Haiti continues to be a land of contradictions, a land of great poverty, a land of many blessings and many curses.
Haiti, at least in my experience has always been a mess. It remains so.
Yet after the earthquake there has been a sense of pause... Is the mess just that: a mess, or is Haiti in the desperate last gasps of a failed state, a failed experiment, where those who can leave, and those who can't suffer? Is what is happening somehow a curse from a tired God, a worn out way of being, or worse the judgment of forces bearing down on Haiti?
Terrible things were said from outside about the earthquake being God's judgment. Those things are despicable to anyone who believes in a God of justice and love.
But terrible things are also said not about God's judgment but about Haiti's ability to govern and run its own affairs. And some of them are perhaps with merit. Certainly the international community and even the agents of the Haitian state seem to think so. Decisions on reconstruction are being made by councils of foreign and domestic overseers who claim to know what is best for Haiti, better than the people know.
I do not see or hear much about citizens committees, people power, organization from the bottom up. Their voices exist but are apparently not taken seriously. All is apparently being done to and for Haiti. But the economy of the poor and the dispossessed is still there, still operating on the street and in the market and in the country side. There is movement from the bottom up.
And more, I have seen in the eyes of those who lost friends and companions, family and community, a strange haunting pain for death and destruction experienced and known. Haiti has seen death, and yet Haiti is alive. Haiti is alive and strangely well.
The energy and work and survival tactics and abilities are there. The elements of civil and social life are there.
Young people gather and listen and dance to music every bit as full of hip-hop themes and social commentary as elsewhere in the world.
The public marketplace of ideas permeates the airwaves, both radio and television. The free expression of ideas is rough and tumble.
The desire to make sense of life is there. The hope for the blessings of life in Haiti is still a possibility.
Perhaps is it is only that I love Haiti. But I believe the rumors of its death are greatly overstated. Deep in the lives of the people of this land, a people who suffer for any freedom and peace each day, is the residing faith in Haiti as a pearl of great price, whose value is known only to those who are the true children of Haiti.

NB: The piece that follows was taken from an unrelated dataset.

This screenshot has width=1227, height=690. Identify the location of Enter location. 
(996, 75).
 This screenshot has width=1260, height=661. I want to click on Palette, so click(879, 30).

Well. These are poor reflections, but all I have for the moment.
Haiti continues, the struggle continues.
Haiti, that I love, be in turn a land of a people who love life and peace and find it, now and in the future.
Thank you.
ReplyDeleteThank you, Mark. I have forwarded a link to this post to Pastor Jowell Papin, pastor of L'Elise Haitienne Baptist which makes it home with us at Grace Episcopal Church in Norwalk, CT.
ReplyDeleteMark, thank you. Is that Yvan Francois? If so, give him my greetings.
ReplyDeleteBeautiful post, Mark. It's obvious that it's written by a person who is in love.
ReplyDeleteThank you for this "eye witness" account of what's on the ground in Haiti. Much work remains to be done. I'm so glad you are there and that this love affair with Haiti continues and, it would appear, is mutual
ReplyDeleteReally fantastic Blog. Traveling for work or pleasure is great, but returning home can be difficult on the body and brain because of jet lag.
ReplyDeleteJet lag symptoms
Mark, Pastor Jowell Papin was delighted to get the link to this post. He knows Father Yvan Francois from when Jowell was still in Haiti and they each represented their denominations in the Protestant Federation of Haiti.
ReplyDeleteThis is the post that keeps on giving!
An aside, please forgive the typos in my original comment.
This is really wonderful and your love is readily apparent.
ReplyDeleteThe line that really struck me: a police force that is not a gang itself
...that is going to be food for thought for quite a while.
Many blessings on your work, your love, your continued friendships in this place.